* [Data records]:
-- -- --
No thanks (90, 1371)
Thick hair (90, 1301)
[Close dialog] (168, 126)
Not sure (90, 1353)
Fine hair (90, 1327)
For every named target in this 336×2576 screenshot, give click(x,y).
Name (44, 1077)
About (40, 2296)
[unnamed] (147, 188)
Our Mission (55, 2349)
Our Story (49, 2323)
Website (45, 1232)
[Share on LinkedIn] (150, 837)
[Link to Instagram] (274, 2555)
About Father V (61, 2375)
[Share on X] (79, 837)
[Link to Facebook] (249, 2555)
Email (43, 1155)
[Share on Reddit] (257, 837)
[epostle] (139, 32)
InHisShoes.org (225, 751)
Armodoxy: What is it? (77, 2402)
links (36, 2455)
-- -- --
* [PROBLEM]: Retype exactly the lines from the one containing "Thick hair (90, 1301)" through the end of the data. Add nothing.

* [SOLUTION BELOW]:
Thick hair (90, 1301)
[Close dialog] (168, 126)
Not sure (90, 1353)
Fine hair (90, 1327)
For every named target in this 336×2576 screenshot, give click(x,y).
Name (44, 1077)
About (40, 2296)
[unnamed] (147, 188)
Our Mission (55, 2349)
Our Story (49, 2323)
Website (45, 1232)
[Share on LinkedIn] (150, 837)
[Link to Instagram] (274, 2555)
About Father V (61, 2375)
[Share on X] (79, 837)
[Link to Facebook] (249, 2555)
Email (43, 1155)
[Share on Reddit] (257, 837)
[epostle] (139, 32)
InHisShoes.org (225, 751)
Armodoxy: What is it? (77, 2402)
links (36, 2455)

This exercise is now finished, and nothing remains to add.